22: Fascist Shorthand #LifeWideLearning16

22: Fascist Shorthand #LifeWideLearning16

I have been watching The Man in the High Castle a lot lately. In this Amazon Prime television series and corresponding Phillip K. Dick Novel, the allies did not win World War 2. Rather, the US was split into a Nazi-controlled portion on the east coast, a Japanese-controlled portion on the west coast, and a neutral zone in the middle. I found this series endlessly fascinating.

I also find the study of Hitler’s rise to power interesting. I will watch documentaries about Himmler or Goebbels too. It isn’t a morbid fascination with death or an overt interest in fascism. Rather, I am incredibly passionate about understanding the ways in which propaganda can manipulate people and how wanting to belong to something larger than yourself can have terrible consequences.

Our words matter.

Even though some folks take the easy way out by comparing the opposing side to Hitler or the Nazis (Godwin’s Law), I think there is something deeper to the comparison any time that it is made. Hidden inside a flippant and obviously hyperbolic comment is an undeniable fear of being manipulated or trampled. It isn’t that we want to call someone a terrible name, like “Hitler.” We want to call attention to the fact that we don’t want to be duped again, as the German people were when they started democratically electing fascists.

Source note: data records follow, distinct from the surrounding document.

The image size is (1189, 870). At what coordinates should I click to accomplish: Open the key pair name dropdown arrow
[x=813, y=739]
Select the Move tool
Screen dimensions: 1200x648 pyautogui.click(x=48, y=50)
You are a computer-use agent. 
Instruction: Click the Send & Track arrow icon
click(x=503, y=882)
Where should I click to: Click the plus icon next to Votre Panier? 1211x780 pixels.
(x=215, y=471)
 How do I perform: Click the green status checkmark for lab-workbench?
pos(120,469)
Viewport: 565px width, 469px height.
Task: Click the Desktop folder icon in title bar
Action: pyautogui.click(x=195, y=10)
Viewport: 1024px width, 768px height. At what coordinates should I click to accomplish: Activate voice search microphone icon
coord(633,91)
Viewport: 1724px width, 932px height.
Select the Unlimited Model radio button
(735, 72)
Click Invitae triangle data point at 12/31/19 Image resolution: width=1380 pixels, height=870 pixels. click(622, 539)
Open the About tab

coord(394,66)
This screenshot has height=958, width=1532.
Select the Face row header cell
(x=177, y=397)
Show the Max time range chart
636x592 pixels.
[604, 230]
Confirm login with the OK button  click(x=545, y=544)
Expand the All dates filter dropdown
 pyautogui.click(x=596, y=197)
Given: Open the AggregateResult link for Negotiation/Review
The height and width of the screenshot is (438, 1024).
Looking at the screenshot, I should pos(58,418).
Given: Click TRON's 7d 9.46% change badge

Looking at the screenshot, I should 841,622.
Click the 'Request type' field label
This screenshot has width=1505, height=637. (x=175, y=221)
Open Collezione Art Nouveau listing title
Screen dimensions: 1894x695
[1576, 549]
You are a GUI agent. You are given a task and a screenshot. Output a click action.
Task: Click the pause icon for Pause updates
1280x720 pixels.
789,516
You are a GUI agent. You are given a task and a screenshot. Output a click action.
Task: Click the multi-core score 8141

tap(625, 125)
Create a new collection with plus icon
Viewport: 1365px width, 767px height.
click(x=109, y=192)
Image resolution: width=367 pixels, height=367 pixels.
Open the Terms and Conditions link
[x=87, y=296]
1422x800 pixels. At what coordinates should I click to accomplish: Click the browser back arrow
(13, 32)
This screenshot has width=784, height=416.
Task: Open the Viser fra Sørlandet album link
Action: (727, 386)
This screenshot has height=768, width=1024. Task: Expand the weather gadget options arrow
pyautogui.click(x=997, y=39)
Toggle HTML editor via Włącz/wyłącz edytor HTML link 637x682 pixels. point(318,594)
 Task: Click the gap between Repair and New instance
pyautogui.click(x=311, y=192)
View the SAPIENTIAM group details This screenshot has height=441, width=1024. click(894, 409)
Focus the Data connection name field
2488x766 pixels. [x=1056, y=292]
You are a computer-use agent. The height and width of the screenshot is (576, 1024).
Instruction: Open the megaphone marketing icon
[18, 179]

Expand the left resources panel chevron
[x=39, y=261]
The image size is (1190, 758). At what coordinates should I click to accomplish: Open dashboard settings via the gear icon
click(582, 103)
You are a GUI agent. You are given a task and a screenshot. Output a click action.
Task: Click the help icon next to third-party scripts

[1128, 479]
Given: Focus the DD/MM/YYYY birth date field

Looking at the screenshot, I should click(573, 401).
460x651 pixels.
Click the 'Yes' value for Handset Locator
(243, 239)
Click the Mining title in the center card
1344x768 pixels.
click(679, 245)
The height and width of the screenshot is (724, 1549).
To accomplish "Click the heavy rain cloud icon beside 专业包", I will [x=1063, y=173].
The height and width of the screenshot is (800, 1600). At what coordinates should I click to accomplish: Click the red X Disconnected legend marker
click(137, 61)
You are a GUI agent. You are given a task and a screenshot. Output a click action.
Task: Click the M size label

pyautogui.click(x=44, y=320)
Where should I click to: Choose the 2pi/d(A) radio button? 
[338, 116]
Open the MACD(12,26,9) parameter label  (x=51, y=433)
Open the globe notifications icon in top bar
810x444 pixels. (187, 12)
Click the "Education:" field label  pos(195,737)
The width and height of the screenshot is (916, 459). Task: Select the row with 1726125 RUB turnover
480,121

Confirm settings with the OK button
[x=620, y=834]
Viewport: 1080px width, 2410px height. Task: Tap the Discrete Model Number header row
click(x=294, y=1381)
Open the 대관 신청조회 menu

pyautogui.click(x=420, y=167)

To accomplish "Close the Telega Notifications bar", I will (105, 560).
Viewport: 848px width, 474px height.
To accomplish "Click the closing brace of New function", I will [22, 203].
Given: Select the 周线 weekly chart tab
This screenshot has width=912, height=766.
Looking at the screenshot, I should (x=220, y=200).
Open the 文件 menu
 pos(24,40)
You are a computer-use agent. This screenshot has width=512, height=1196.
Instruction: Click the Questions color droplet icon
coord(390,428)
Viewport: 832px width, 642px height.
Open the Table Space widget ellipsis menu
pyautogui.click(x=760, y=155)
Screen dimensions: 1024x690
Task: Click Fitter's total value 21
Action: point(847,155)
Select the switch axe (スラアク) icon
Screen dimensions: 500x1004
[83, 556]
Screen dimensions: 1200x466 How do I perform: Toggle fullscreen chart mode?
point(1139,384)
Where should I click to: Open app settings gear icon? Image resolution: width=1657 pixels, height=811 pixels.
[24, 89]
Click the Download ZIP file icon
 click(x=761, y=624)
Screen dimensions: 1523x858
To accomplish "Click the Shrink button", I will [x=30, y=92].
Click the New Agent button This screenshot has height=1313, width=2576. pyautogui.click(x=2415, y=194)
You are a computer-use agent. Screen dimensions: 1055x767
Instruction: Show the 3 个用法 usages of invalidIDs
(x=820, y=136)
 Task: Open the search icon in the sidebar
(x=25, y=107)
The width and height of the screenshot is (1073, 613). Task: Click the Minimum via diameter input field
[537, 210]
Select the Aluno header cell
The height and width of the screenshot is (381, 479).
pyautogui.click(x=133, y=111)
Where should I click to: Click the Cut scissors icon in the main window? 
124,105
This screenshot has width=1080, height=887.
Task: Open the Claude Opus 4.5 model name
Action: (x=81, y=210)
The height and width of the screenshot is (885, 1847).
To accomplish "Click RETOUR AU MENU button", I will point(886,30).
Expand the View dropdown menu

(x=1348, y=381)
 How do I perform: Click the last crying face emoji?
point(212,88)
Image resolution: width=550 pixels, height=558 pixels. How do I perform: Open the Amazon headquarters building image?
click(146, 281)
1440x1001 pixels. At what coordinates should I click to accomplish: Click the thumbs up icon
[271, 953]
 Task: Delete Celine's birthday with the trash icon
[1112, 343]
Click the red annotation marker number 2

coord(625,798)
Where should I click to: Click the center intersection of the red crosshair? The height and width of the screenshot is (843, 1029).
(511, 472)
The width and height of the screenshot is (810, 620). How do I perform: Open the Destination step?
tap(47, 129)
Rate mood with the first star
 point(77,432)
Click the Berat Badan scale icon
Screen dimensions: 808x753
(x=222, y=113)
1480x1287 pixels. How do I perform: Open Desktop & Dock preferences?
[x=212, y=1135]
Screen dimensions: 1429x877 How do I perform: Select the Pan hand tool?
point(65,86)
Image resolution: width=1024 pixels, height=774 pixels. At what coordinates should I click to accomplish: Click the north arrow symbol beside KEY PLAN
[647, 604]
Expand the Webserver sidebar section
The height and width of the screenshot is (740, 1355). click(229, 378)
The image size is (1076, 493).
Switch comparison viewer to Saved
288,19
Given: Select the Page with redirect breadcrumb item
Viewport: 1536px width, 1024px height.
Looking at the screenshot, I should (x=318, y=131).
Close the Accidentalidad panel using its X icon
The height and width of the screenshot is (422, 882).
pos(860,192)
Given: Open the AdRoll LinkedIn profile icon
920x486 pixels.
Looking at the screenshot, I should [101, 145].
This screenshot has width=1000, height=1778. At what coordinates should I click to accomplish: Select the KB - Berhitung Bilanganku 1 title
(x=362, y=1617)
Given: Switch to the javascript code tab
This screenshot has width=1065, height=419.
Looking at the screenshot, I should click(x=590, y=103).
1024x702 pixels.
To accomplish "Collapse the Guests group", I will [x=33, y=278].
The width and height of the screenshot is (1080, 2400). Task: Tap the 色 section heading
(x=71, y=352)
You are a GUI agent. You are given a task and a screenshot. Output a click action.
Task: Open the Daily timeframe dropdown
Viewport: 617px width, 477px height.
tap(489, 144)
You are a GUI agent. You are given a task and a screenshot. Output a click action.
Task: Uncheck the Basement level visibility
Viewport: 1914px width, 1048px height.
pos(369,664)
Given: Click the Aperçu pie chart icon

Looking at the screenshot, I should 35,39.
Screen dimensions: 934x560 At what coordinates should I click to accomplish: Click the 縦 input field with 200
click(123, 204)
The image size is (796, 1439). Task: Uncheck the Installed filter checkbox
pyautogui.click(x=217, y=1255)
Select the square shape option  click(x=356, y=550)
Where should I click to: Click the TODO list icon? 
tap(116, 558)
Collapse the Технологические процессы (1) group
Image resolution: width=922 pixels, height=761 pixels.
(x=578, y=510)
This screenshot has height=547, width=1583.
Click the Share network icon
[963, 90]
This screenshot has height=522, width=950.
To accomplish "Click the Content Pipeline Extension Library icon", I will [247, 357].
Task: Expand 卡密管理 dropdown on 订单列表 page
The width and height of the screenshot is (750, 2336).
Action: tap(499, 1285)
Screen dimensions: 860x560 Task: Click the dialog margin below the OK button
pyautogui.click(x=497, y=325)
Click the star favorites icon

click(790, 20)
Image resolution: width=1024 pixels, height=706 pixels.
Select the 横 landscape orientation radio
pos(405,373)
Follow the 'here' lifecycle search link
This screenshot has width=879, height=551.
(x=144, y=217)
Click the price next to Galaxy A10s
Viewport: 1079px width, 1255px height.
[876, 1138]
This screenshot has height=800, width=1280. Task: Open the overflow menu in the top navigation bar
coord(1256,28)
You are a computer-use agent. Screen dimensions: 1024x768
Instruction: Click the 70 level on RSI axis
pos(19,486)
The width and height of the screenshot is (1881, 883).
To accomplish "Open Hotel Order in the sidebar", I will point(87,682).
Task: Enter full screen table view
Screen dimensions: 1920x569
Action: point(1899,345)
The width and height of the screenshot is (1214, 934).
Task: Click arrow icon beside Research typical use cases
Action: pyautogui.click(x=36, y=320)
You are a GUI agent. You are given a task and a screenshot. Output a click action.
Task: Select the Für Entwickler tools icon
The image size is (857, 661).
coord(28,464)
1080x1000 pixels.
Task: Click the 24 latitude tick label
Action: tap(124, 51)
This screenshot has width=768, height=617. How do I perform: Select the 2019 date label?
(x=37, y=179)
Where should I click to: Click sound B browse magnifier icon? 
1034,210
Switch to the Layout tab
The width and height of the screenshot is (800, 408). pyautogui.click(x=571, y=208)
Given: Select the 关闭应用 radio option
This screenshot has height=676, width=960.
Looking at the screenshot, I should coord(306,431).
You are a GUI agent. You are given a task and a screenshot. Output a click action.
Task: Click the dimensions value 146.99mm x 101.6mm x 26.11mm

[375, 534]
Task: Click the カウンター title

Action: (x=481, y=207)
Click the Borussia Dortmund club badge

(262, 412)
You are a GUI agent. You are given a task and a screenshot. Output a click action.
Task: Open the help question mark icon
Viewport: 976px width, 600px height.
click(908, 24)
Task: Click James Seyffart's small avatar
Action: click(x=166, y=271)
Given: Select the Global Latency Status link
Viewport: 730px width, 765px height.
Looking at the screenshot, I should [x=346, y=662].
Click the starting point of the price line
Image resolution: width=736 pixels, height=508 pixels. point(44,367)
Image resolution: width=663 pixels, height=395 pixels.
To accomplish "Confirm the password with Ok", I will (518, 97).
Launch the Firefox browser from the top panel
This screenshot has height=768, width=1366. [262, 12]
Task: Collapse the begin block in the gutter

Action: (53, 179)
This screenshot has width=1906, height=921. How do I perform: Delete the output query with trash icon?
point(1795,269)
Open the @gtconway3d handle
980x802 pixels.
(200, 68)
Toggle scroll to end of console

We are not beyond rational discussions, but we have to stop shutting down whenever we resort to shorthand like calling someone a Nazi. The shorthand serves to tell us that we have hit a nerve and that we need to dig deeper in order to understand the fear pulsing through the conversation. It is clear that Donald Trump is not actually a Nazi, but many fear what his brand of hatred will do to our country. This is a real fear, and cannot be dismissed.

We must embrace the worst of our insults in an effort to become better aware of what they mean for each of us. In that way, reaching Godwin’s Law within a discussion should not be the end, but rather the beginning of seeing one another complexly.